SOURCE RECORDS —
*** Begin section ***

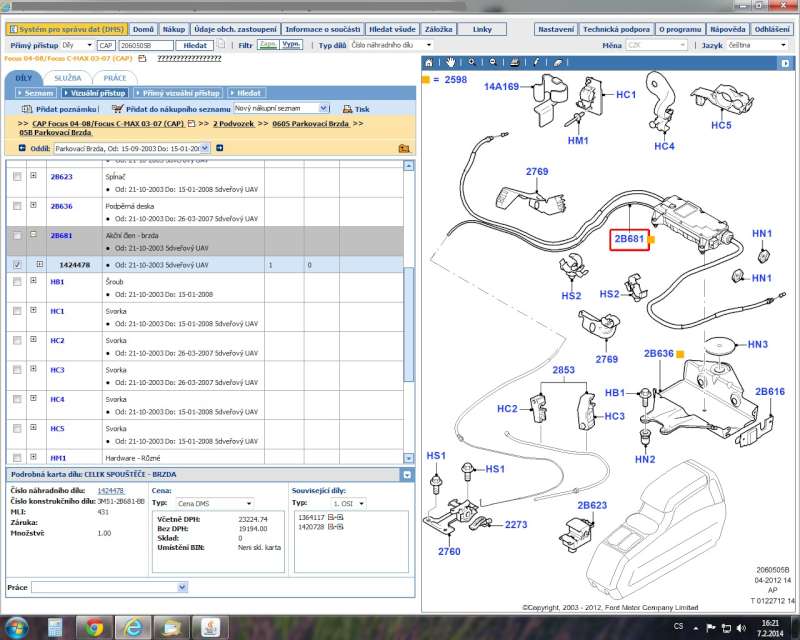
Task: Open part number link 1424478 in details
Action: click(x=110, y=491)
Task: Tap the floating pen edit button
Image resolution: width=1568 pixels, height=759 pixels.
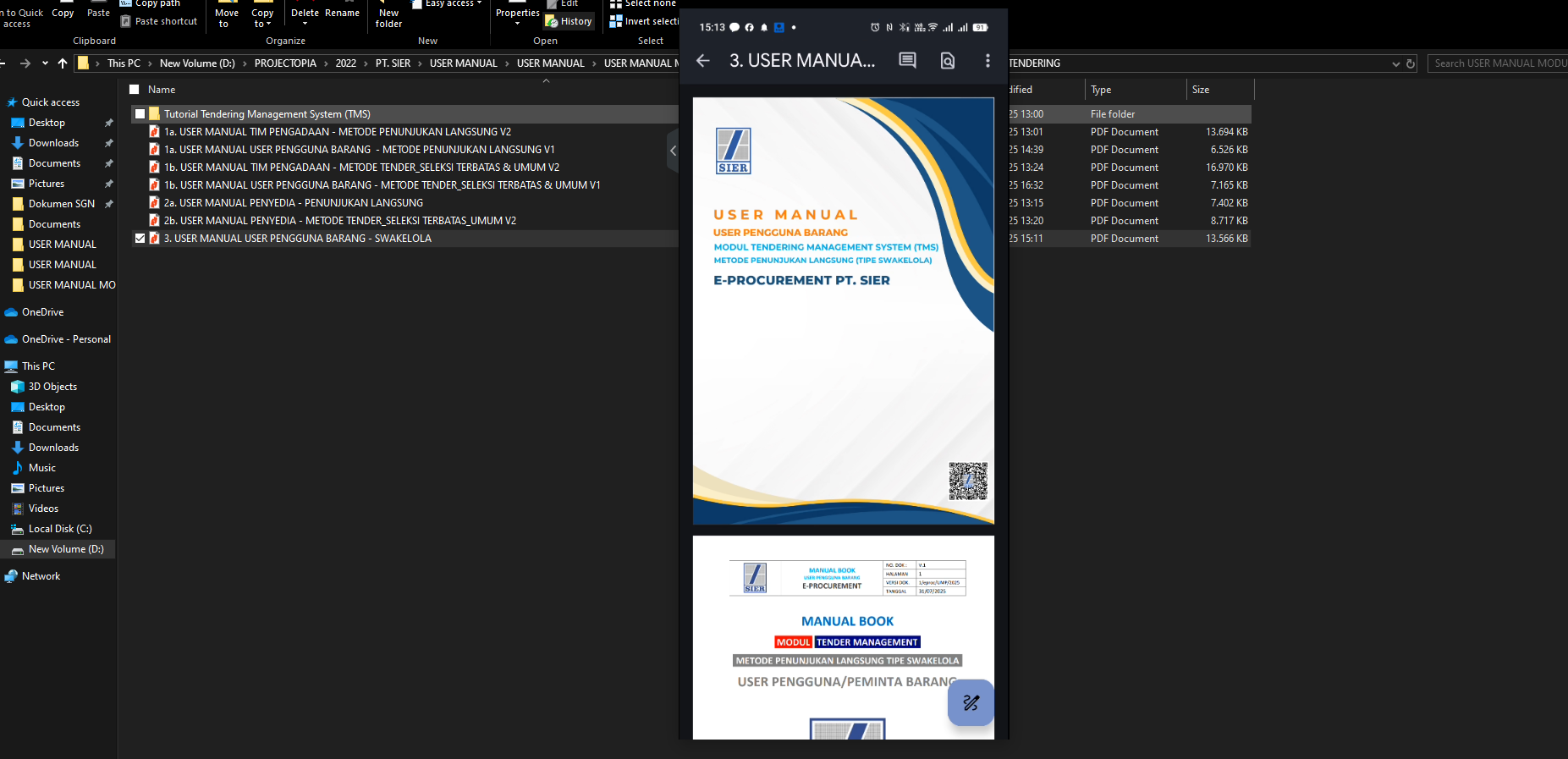Action: pos(971,702)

*** End section ***

WHAT IS EXPECTED — From the line containing "Image resolution: width=1568" down to the last line of the data, print every line exactly and nothing else. Pictures stay out of the copy.

RESPONSE TO THIS EXERCISE —
Image resolution: width=1568 pixels, height=759 pixels.
Action: pos(971,702)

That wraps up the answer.